“That’s true.” Arnold looked at her in surprise. “But I shouldn’t have expected you to know it. You are improving in perspicacity, Jane; it’s the first time I have known you aware of the vulgarity about you.”
Jane looked a little proud of herself, as she only did when she had displayed a piece of worldly knowledge. She did not say that she had obtained her knowledge from Mrs. Oliver and the Dean, who, watching Eddy and Eileen, had too obviously done so with troubled eyes, so that she longed to comfort them with explanations they would never understand.
It was certain that they were relieved that Eileen had gone, though the reason of her going had placed her in a more dubious light. Also, she forgot, unfortunately, to write her bread and butter letter. “I suppose she can’t spare the time from Hugh,” said Daphne. But she wrote to Jane, telling her that Hugh was laid up with hemorrhage, and had been ordered to go away directly he was fit. “They say Davos, but he won’t. I don’t know where it will be.” Jane, whose worldly shrewdness after all had narrow limits, repeated this to Eddy in his mother’s presence.
“Has his wife got back yet?” Mrs. Oliver inquired gravely, and Jane shook her head. “Oh no. She won’t. She’s spending the winter on the Riviera.”
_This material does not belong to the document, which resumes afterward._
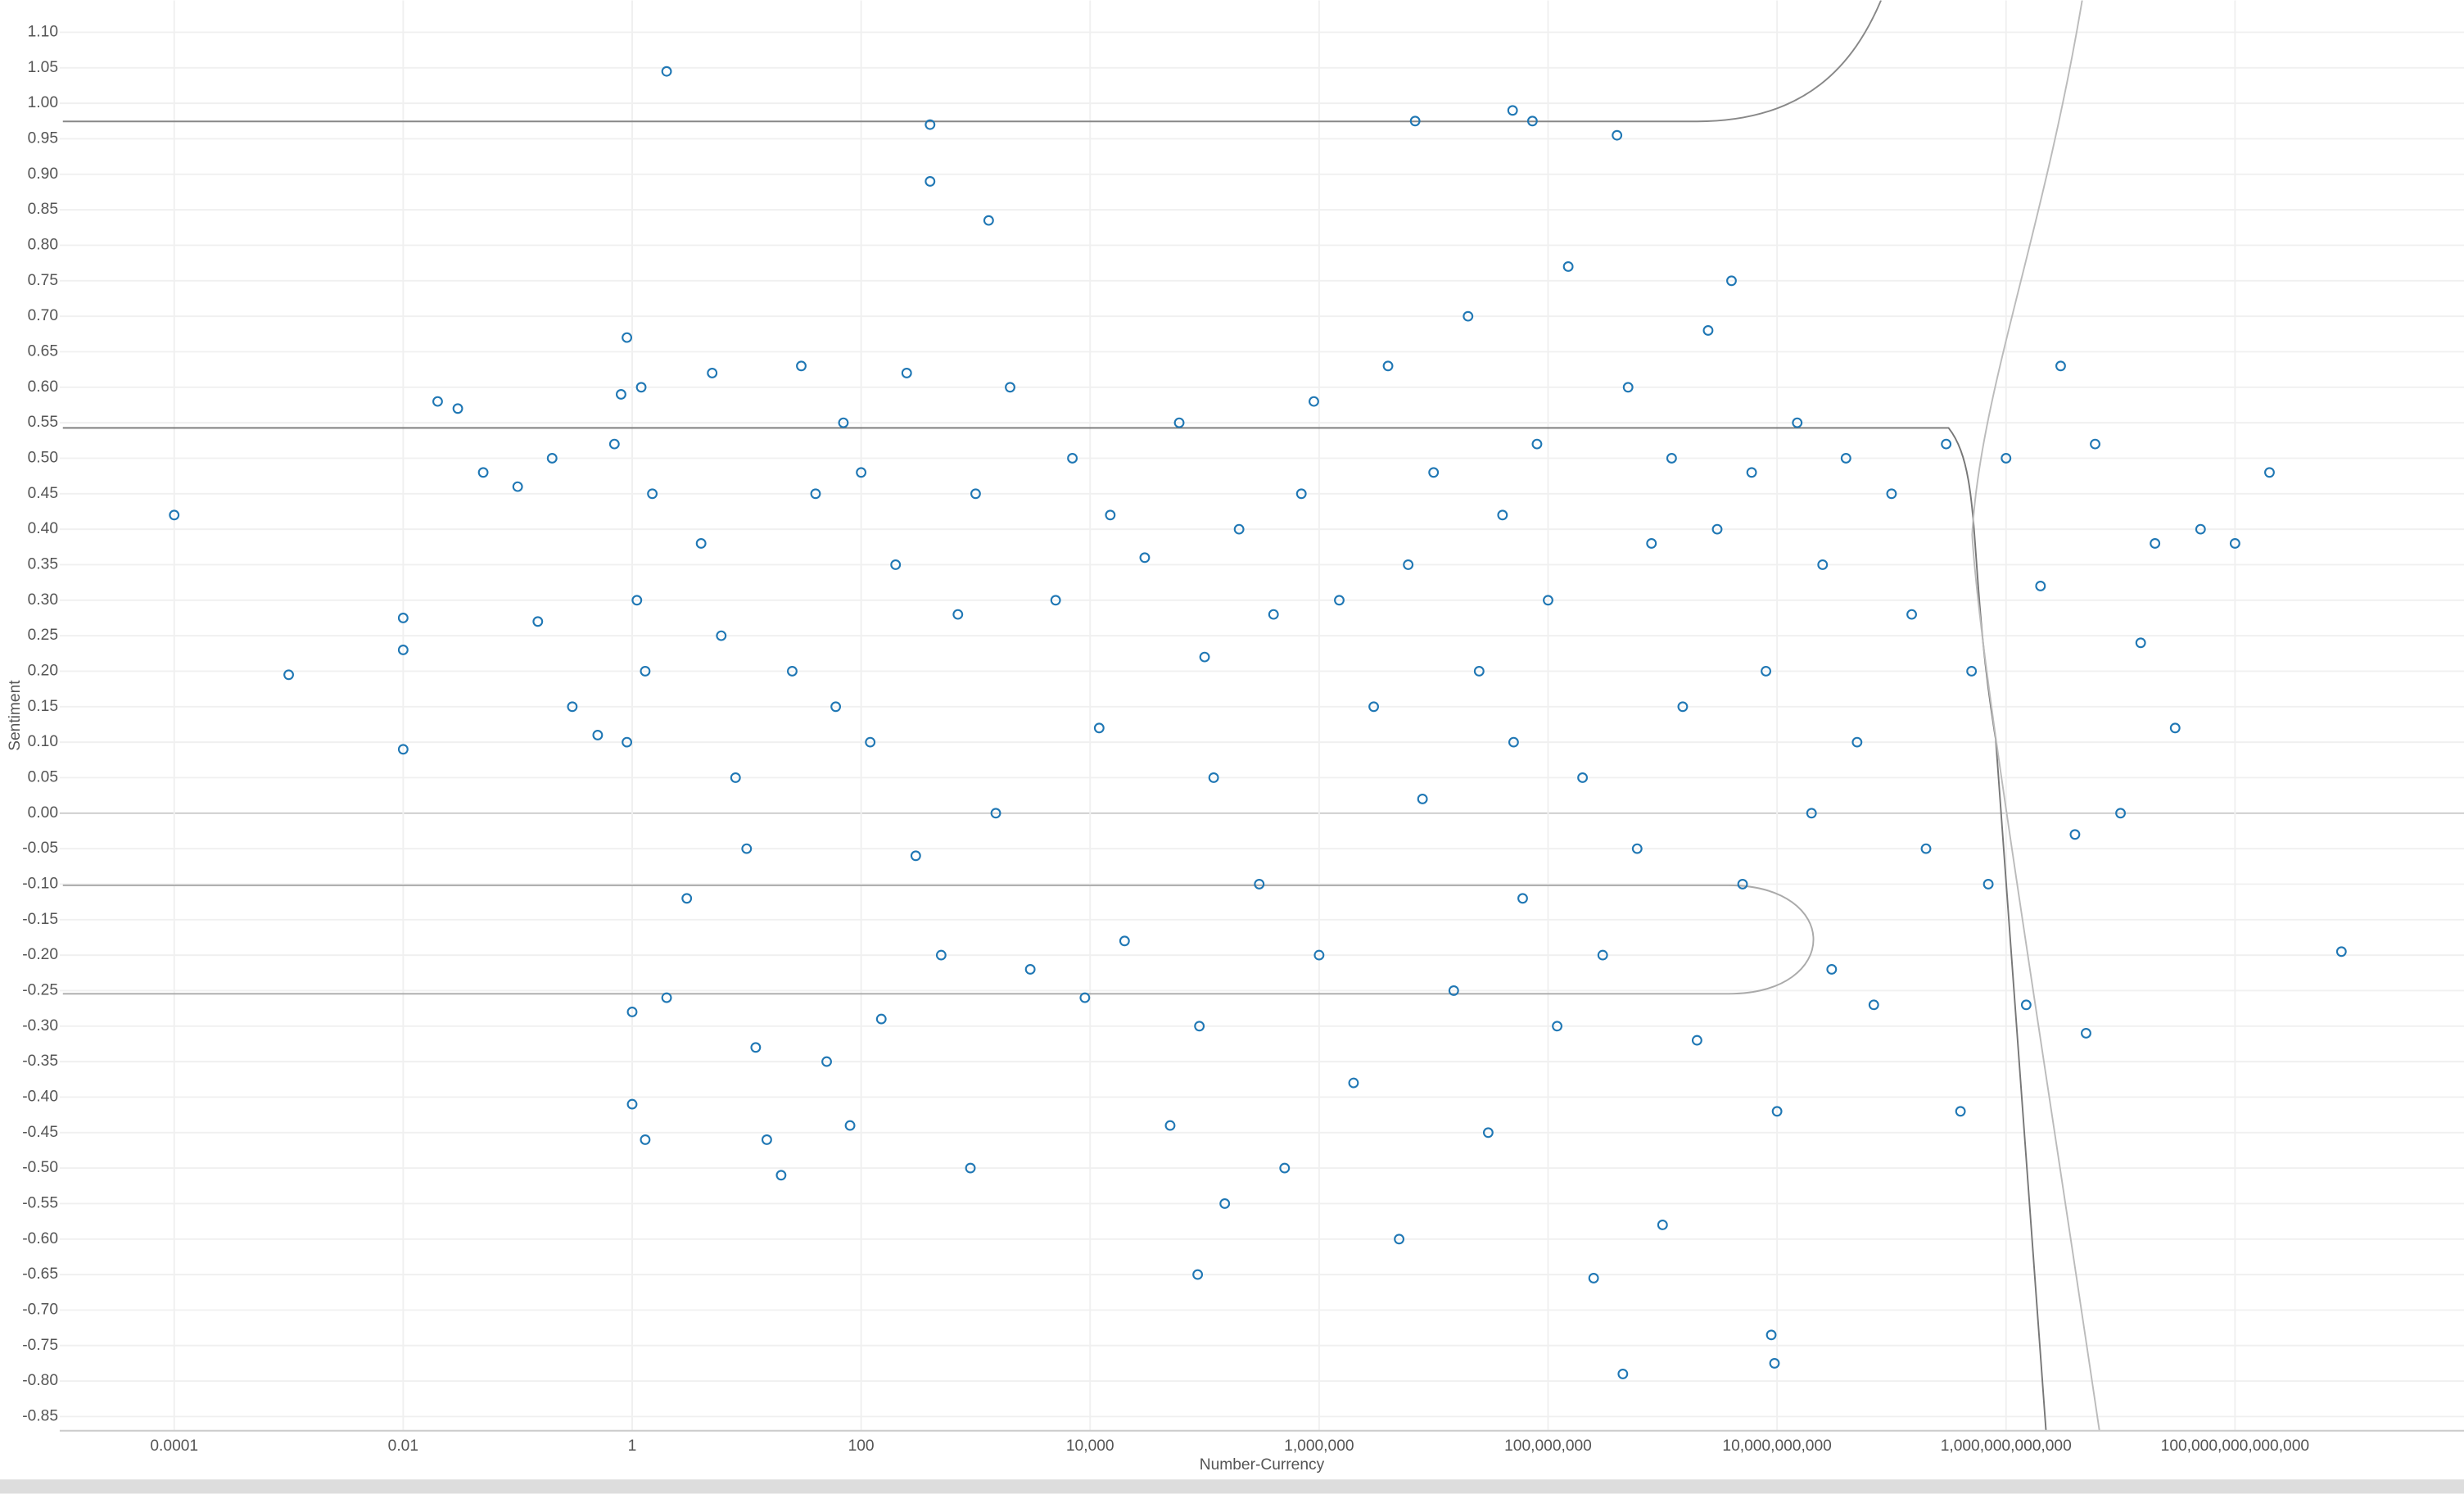 This screenshot has height=1494, width=2464. What do you see at coordinates (2006, 1446) in the screenshot?
I see `x-tick-label: 1,000,000,000,000` at bounding box center [2006, 1446]. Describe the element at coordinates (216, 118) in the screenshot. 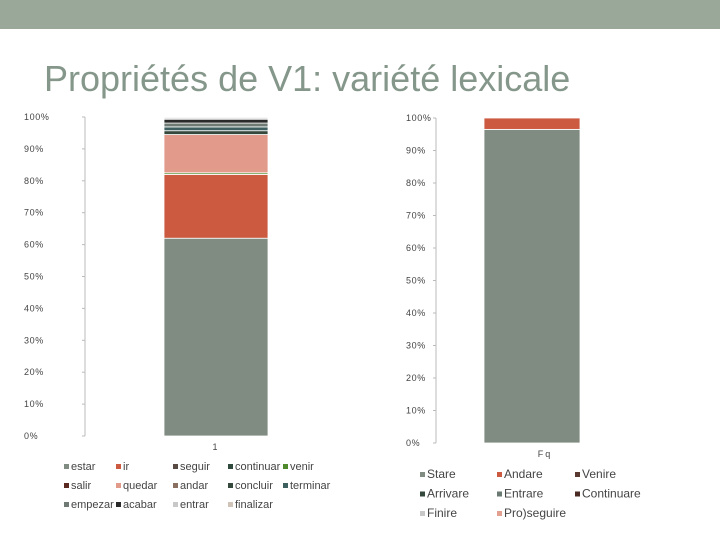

“I should think Mr. Datcherd too had better spend the winter on the Riviera,” suggested Mrs. Oliver.
“Isn’t it rather bad for consumption?” said Eddy, shirking issues other than hygienic.
“I believe,” said Jane, not shirking them, “his wife isn’t coming back to him at all again. She’s tired of him, I’m afraid. I daresay it’s a good thing; she is very irritating and difficult.”
Mrs. Oliver changed the subject. These seemed to her what women in her district would have called strange goings on. She commented on them to the Dean, who, more tolerant, said, “One must allow some licence to genius, I suppose.” Perhaps: but the question was, how much. Genius might alter manners—(for the worse, Mrs. Oliver thought)—but it shouldn’t be allowed to alter morals.
“Anyhow,” said Mrs. Oliver, “I am rather troubled that Eddy should be so intimate with these people.”
“Eddy is a steady-headed boy,” said the Dean. “He knows where to draw the line.” Which is what parents often think of their children, with how little warrant! Drawing the line was precisely the art which, Arnold complained, Eddy had not learnt at all.